I'm not making it up! :D
I can send you the Rank Tracker file if you like!!

I 've worked out the maths now. It seems that RT was giving me daily search volume. If I multiplied that column by 30, it all fell into place.

Regarding the tool. I was using Wordtracker, but I'm now using Google Adwords - which is giving me monthly search volume, and so the maths is making sense.

Answer
#1005 2010-02-04 14:15:13 Dan Richmond

@Ben Neale

Which tool are you using to check number of searches? (You can check that in Preferences -> KEI Settings -> Number of searches) I don't see where you can get 557 for storage sheds.
RT is calculed KEI correctly (just checked it on a number of keywords). The point is I don't believe you've got 557 for search volume in Rank Tracker. Please could you check this out?

Answer
#987 2010-02-01 09:36:50 Ben Neale

I've copied the results that Rank Tracker has generated into a spreadsheet, and created an extra column using the classic formula, and it generated completely different KEI figures.

eg.
keyword: storage sheds
length:2
KEI (Rank Tracker): 214.788
KEI (Classic Formula): 0.238653076923077
Competition: 1300000
Searches: 557
Relevance: 1
KEI(R): 0.239


Am I missing something?

I've also ordered my results byt KEI(R) and at the top of the list I have a high number of keywords that I've marked 3 in the relevance column. As these words clearly aren't relevant to my website, should I just ignore them?

Many thanks

Ben

Answer
#946 2010-01-15 04:02:51 Dan Richmond

@Nikolay Gachev

the "allinanchor" improvement you're talking about lets you find competition among the pages which are obviously <i>being optimized</i> for your keyword. The classical KEI formula works with the competition among pages that are <i>ranked</i> for your keyword. What if a page's owner did not purposefully optimize the page, but it's still ranking? You might miss it if you're using the KOI formula.

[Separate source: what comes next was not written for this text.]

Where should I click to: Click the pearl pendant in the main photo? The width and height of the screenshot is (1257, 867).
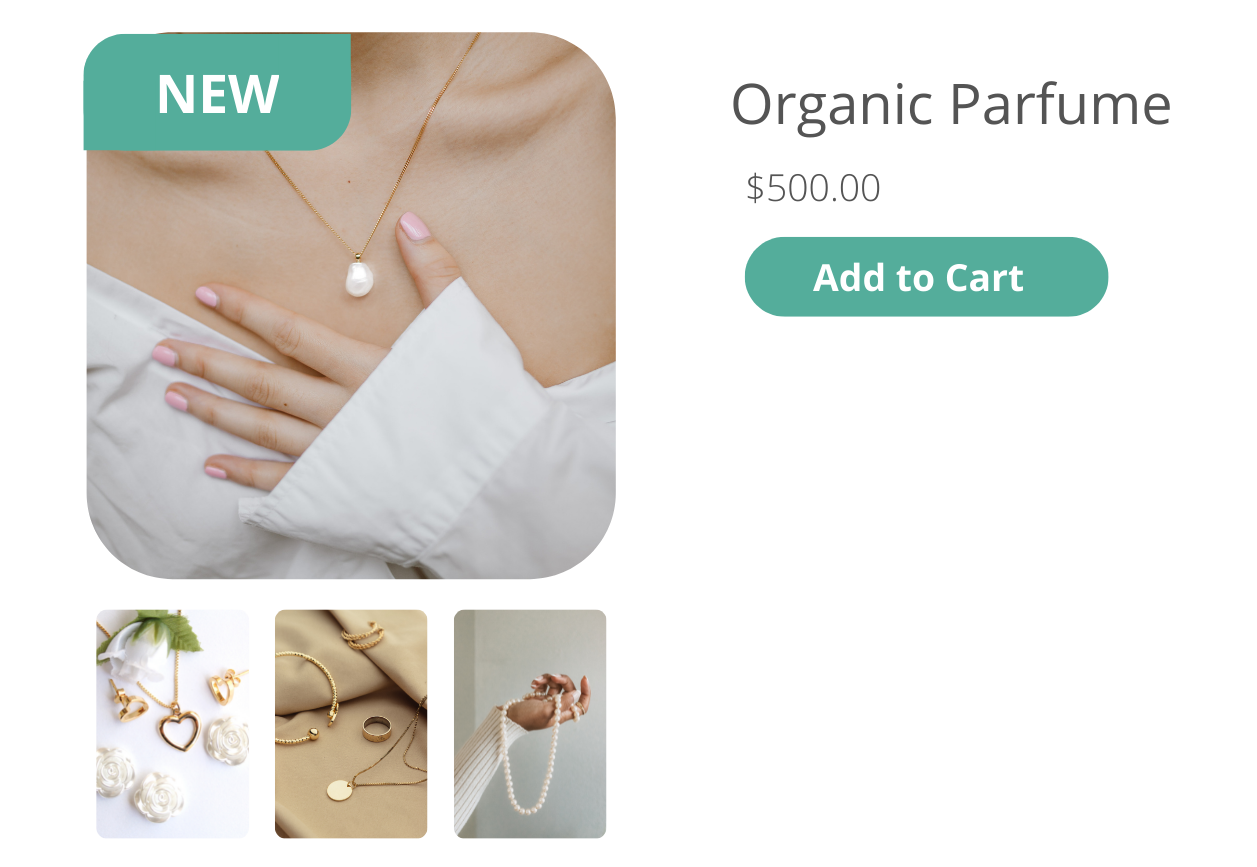358,277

Still I'm not 100% againgst KOI here (though not really using it as much as KEI). It rather has to be a matter of your choice.

<i>Also, which formula uses RankTracker to display KEI? </i>

It's using the classical KEI formula (the software would need an AI to estimate relevance wouldn't it;)

Answer
#937 2010-01-06 09:08:15 Nikolay Gachev

Hey Dan,

Thank you very much for sharing your experience. The book is really helpful!

In his book 'Get to the top on Google' David Viney states that he uses so called KOI (Keyword Opportunity Index) and he thinks it is much more reliable than the classic KEI. He calculates KOI as
KOI = (Sv^2)/P,
where P is Popularity of the keyword (actually P is Google's result when searching in anchor texts only: allinanchor your_keywords).

Obviously your formula gives weight to relevance of the keyword, while David's one uses more concentrated on subject search results. However, having little experience with SEO, I cannot figure out what are the pros and cons of your formula vs David's KOI. Would you mind to clarify this?

Also, which formula uses RankTracker to display KEI? I guess it is the improved one, isn't it?

Answer
#876 2009-12-28 07:28:07 Paul Watchorn

Just for now, I will let the software do the KEI bit :)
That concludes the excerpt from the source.